Pour

7 Delicious Beers from Belgium

For a truly continental taste, you must discover suds from a truly obsessed bastion of beer.

By Condé Cox July 22, 2011 Published in the August 2011 issue of Portland Monthly

 

$9 (750 ml) Known as a “farmhouse ale,” this refreshing beer is light in color but long on flavor, with hints of herbs and lemony citrus.

FOR A MEASURE of how seriously Belgians take their beer, consider the case of one brewer, Bosteels. After finishing its prime “DeuS” brew, Bosteels ships it to the French wine region of Champagne, bottles it in Dom Perignon–shaped bottles, inoculates it with Champagne yeast for an additional fermentation, and then ages it in cold cellars in northern France for at least a year before releasing the resulting brew as vintage-dated beer. The result? Sublime.

The lengths Bosteels goes to may be extreme, but the special dosage of yeast to encourage a second or third fermentation is fairly common in Belgium, with the subtle variations in effervescence and complexity showing up in most every neighborhood bar on menus as long as the wine lists of France. Even if you can’t cross the pond, you can sample them at Portland’s more internationally attuned pubs and bottle shops like Higgins, Saraveza, Beer Mongers, and Southeast Portland’s newest Belgian beer bar, Bazi Bierbrasserie.

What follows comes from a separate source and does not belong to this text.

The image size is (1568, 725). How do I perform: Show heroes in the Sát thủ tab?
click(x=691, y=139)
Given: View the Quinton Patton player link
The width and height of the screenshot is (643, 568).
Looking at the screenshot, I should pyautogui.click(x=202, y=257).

2008 DeuS (Brut Des Flandres), $25 (750 mL)
This gem from Bosteels Brewery has a delicate mousse with lingering waxiness and the scent of fennel, honeysuckle, lemon, and coriander. It could be the world’s greatest beer.

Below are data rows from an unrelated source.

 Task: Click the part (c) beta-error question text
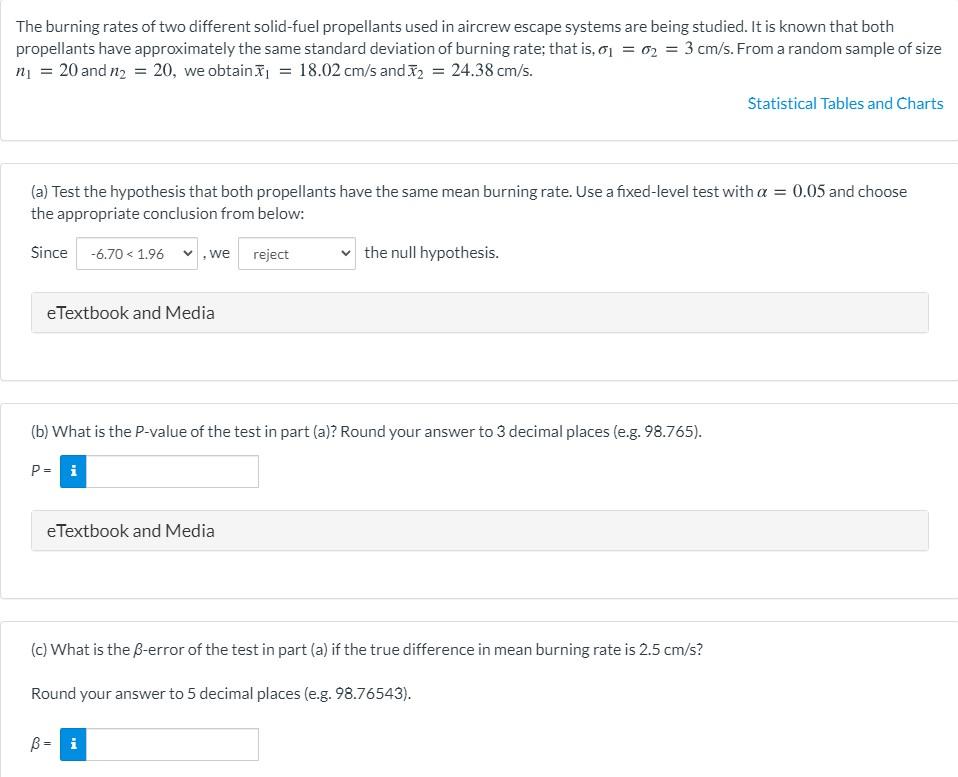(x=367, y=649)
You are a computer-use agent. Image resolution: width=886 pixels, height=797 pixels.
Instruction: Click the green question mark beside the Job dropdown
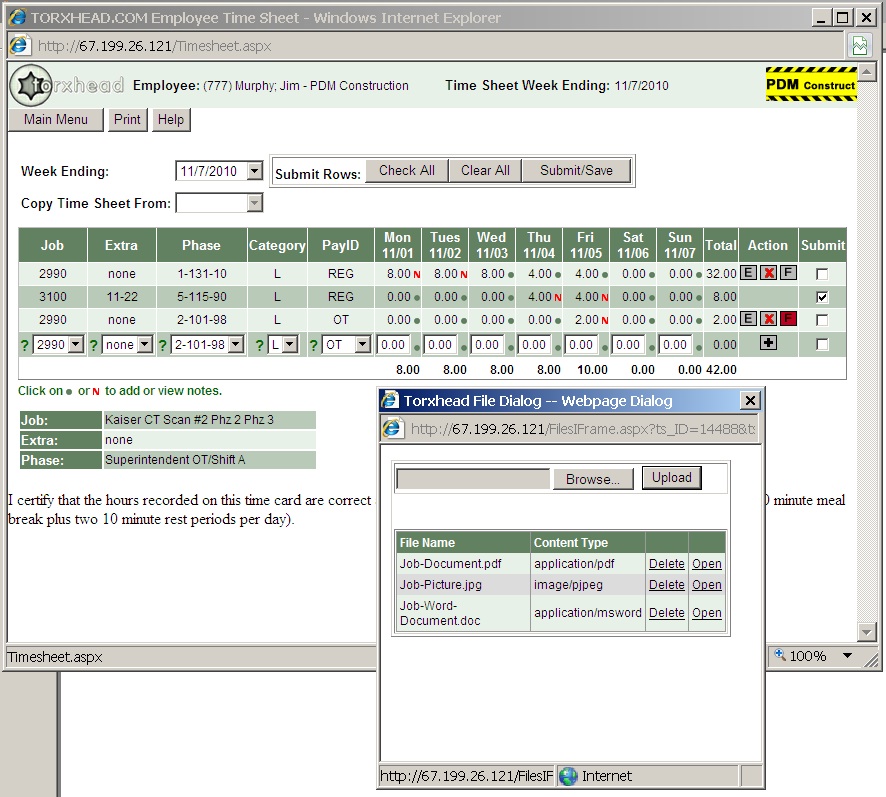(25, 345)
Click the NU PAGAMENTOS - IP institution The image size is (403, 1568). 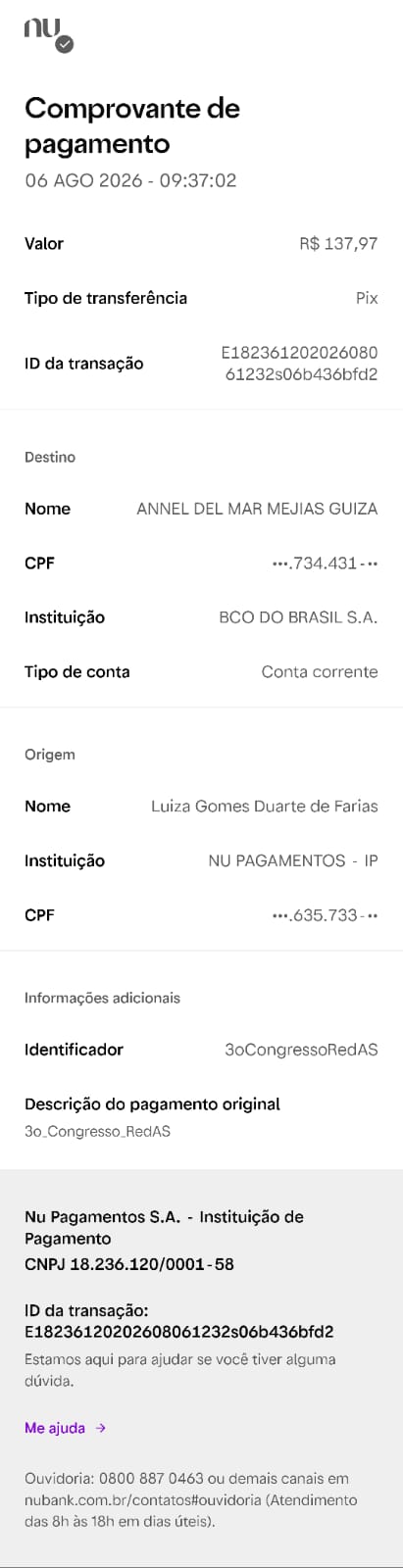point(293,861)
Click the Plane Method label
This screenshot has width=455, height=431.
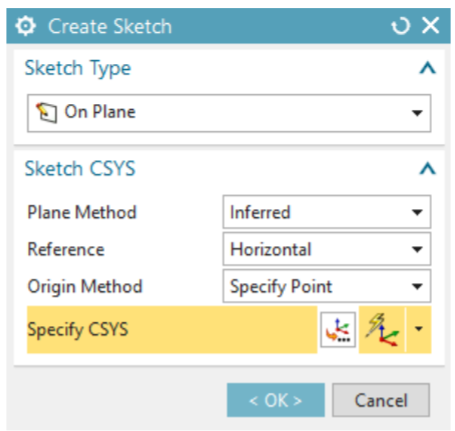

Tripel Karmeliet, $11 (750 mL)
Bosteels Brewery also makes this delightful, refreshing, blond-colored, richly flavored ale, which is very similar to the DeuS but without the side trip to Champagne. 
 

La Chouffe, $12 (750 mL)
Made in eastern Belgium, near Luxembourg, this is a rich and opulent straw-colored “trippel,” with lingering flavors of coriander and orange peel. Along with Oregon pinot noir, I would pick this beer to accompany me on a desert island.

Duvel, $11 (750 mL)
This golden ale, truly among the great beers of the world, is fermented three times and bottle-conditioned. It is also widely distributed, but not nearly as good (filtered and pasteurized), in a smaller, 12-ounce bottle.
 

Reinaert Wild Flemish Ale, $4 (12 oz)
A richly textured, complex, bottle-conditioned beer, made with both bottom- and top-fermenting yeasts, as well as both wine yeasts and beer yeasts (Brettanomyces and Saccharomyces)

Affligem Blond Abbey Beer, $2.50 (12 oz)
The Affligem is almost as rich as the Reinaert, but for a lower price. Heineken recently purchased the brewery, but its beer is still brewed at its traditional abbey home.